In questo contesto, le banche centrali (la Fed, per ora) danno prova di essere in grado di svolgere un esercizio d’indipendenza. Nella mia presentazione, spiego che i mercati sembrano essere stati preoccupati dagli sviluppi inflattivi molto più che da quelli bellici. Sebbene la guerra stia contribuendo alle tensioni sui prezzi, queste stesse tensioni sono in atto da tempo, e conseguenza diretta delle vicissitudini economiche e di politica economica legate alla pandemia. I mercati azionari sembravano scontare un premio al rischio d’inflazione che la Fed avrebbe per ora dissipato con la decisione di aumentare i tassi d’interesse di riferimento. Si tratta di una dimostrazione di credibilità che molto assomiglia a quella dimostrata negli anni dell’esperimento monetario di Paul Volcker.
Cosa succederà nei prossimi mesi? La Fed sta credibilmente lavorando a creare un clima di stabilità. Inoltre, è lecito ipotizzare che la catena del valore si riaggiusterà, in un modo o in un altro, e relativamente rapidamente. L’evidenza empirica suggerisce che a fronte di squilibri nella catena del valore di questo genere, l’economia e i mercati si aggiustano relativamente rapidamente (in meno di un anno). Si tratta di conclusioni alle quali si può pervenire abbastanza semplicemente. Nelle Figure 1 e 2, per esempio, analizzo il comportamento di alcuni aggregati reali e finanziari in seguito a shock simili a quelli che stiamo vivendo oggi (shock che ho quantificato attraverso il Global Supply Chain Pressure Index messo a punto proprio dalla Fed, disponibile qui). Trovo che economia reale e mercati finanziari tendono a recuperare entro un anno da uno shock di tensione nella catena del valore.

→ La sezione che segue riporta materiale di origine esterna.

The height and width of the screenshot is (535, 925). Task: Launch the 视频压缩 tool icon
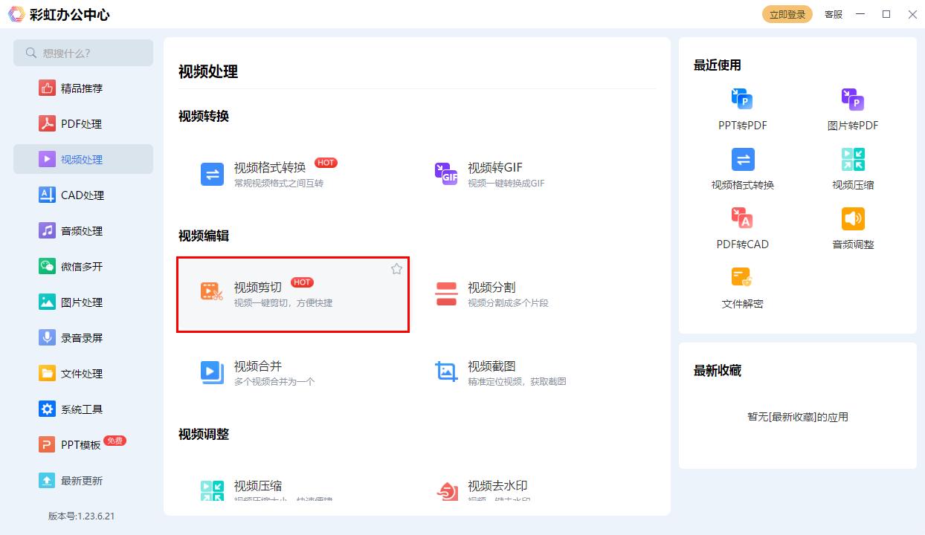tap(212, 491)
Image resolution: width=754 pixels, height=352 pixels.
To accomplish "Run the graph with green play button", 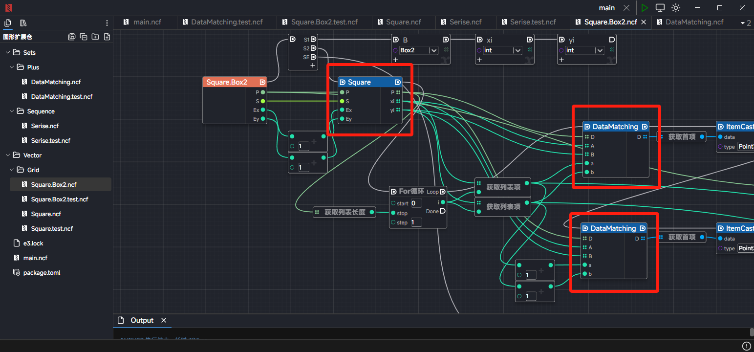I will [x=645, y=8].
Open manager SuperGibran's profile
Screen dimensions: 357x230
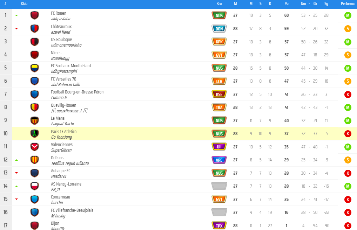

Figura 1: Sviluppi dell’economia reale in seguito a shock nella catena del valore
Figura 2: Sviluppi dei mercati in seguito a uno shock nella catena del valore
Nella fase conclusiva della tavola rotonda, ho messo in evidenza le più grandi vulnerabilità che questa fase storica lascia in eredità: l’enorme peso del debito pubblico e l’inflazione (due certezze). Si tratta degli stessi rischi da me discussi in un precedente intervento disponibile qui.